Les romantistes recueillent le meilleur du romantisme et des romantiques mais évitent l’écueil de l’enfermement autarcique pseudo suffisant de la « belle âme ».
– Ils cultivent attentivement l’émerveillement et le font apparaître et transparaître en tous lieux et en tout temps, hors de toute limitation spatiale ou temporelle.
– En premier lieu ils s’émerveillent de ce qui subsiste, résiste et reste intact en eux et autour d’eux dans la nature au sens à la fois précis et illimité, comme dans les regards, les attitudes, les vestiges et les vertiges.
– Ils véhiculent l’émerveillement, la sensibilité et l’attention au juste, au beau, au vrai.
– Ils se dérobent au spectacle, à toute pose, et sont outillés en toutes circonstances de la théorie anti spectaculaire pour déconstruire et détruire les situations aliénées.
– Ils vivent la joie d’être libres intérieurement comme ils respirent.

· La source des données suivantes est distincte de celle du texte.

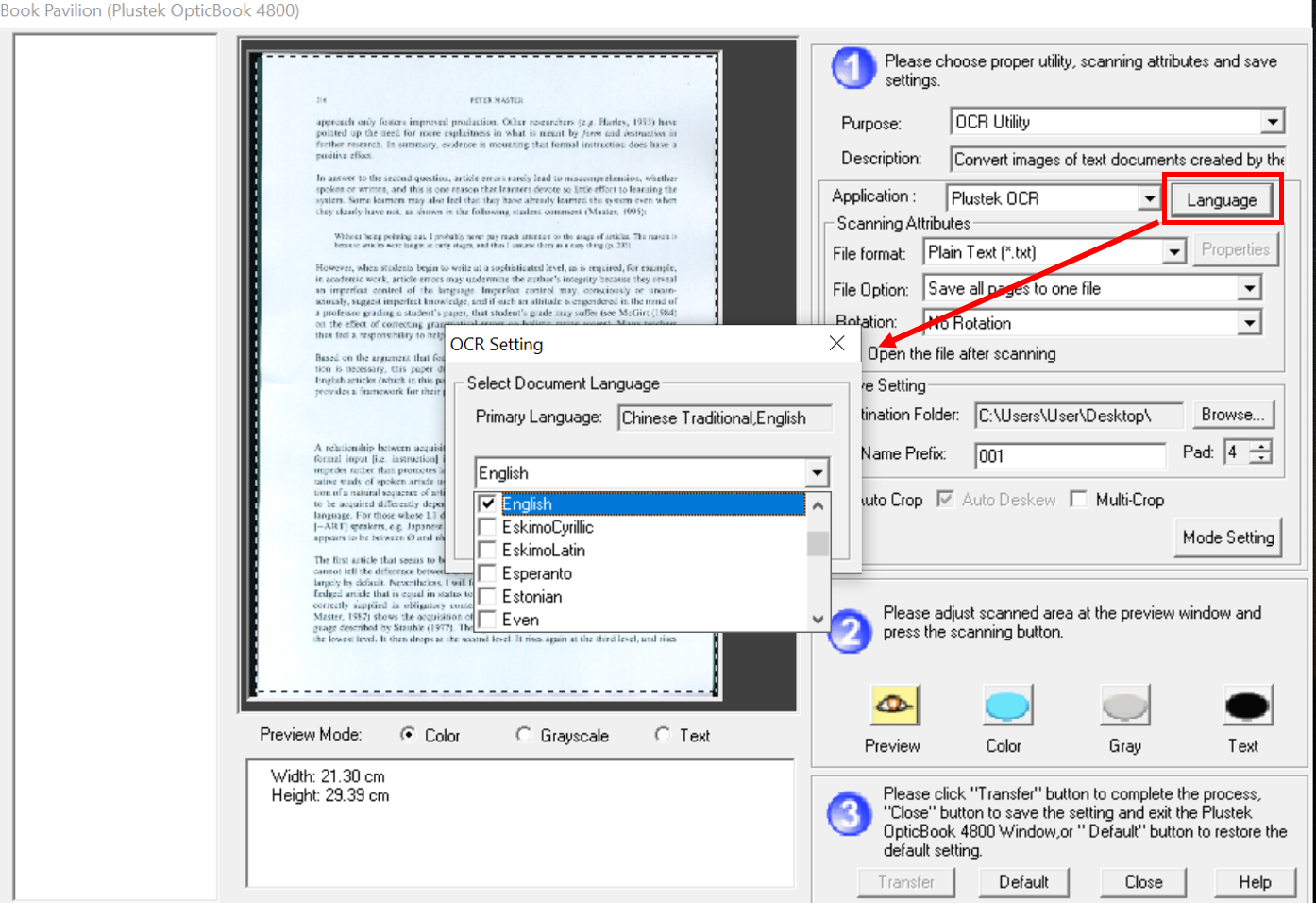The height and width of the screenshot is (903, 1316).
Task: Expand the Purpose OCR Utility dropdown
Action: (1272, 122)
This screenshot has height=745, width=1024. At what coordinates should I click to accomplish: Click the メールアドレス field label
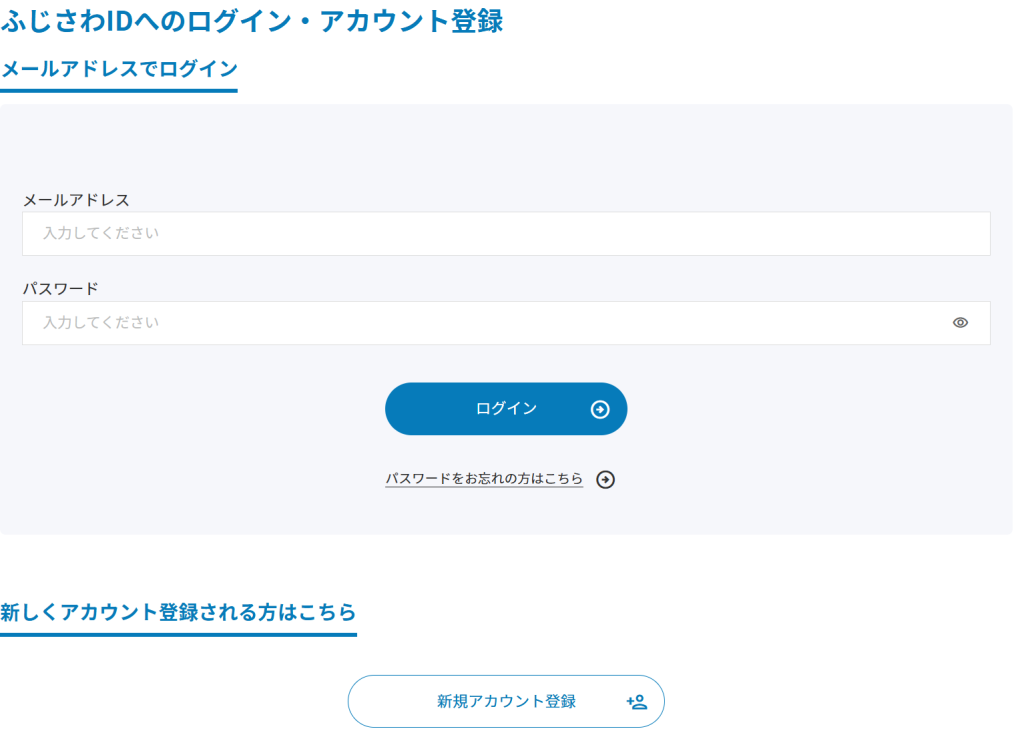pyautogui.click(x=76, y=200)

Cette joie n’est rien d’autre que l’air et le refrain du monde allant s’émancipant.







« Je dois préciser que je n’oppose d’aucune façon l’émerveillement à la lucidité. En fait, je crois que j’ai passé presque tout mon temps à m’émerveiller. J’ai peu écrit là-dessus, voilà tout. Ce sont les nécessités de la lutte contre ce qui, toujours plus pesamment, venait faire obstacle à mes goûts, qui m’auront conduit, malheureusement, à devenir une sorte d’expert dans cette sorte de guerre. […] Il fallait seulement savoir aimer. »
Guy Debord à Annie Le Brun.

PS. Livre-manifeste en cours de rédaction.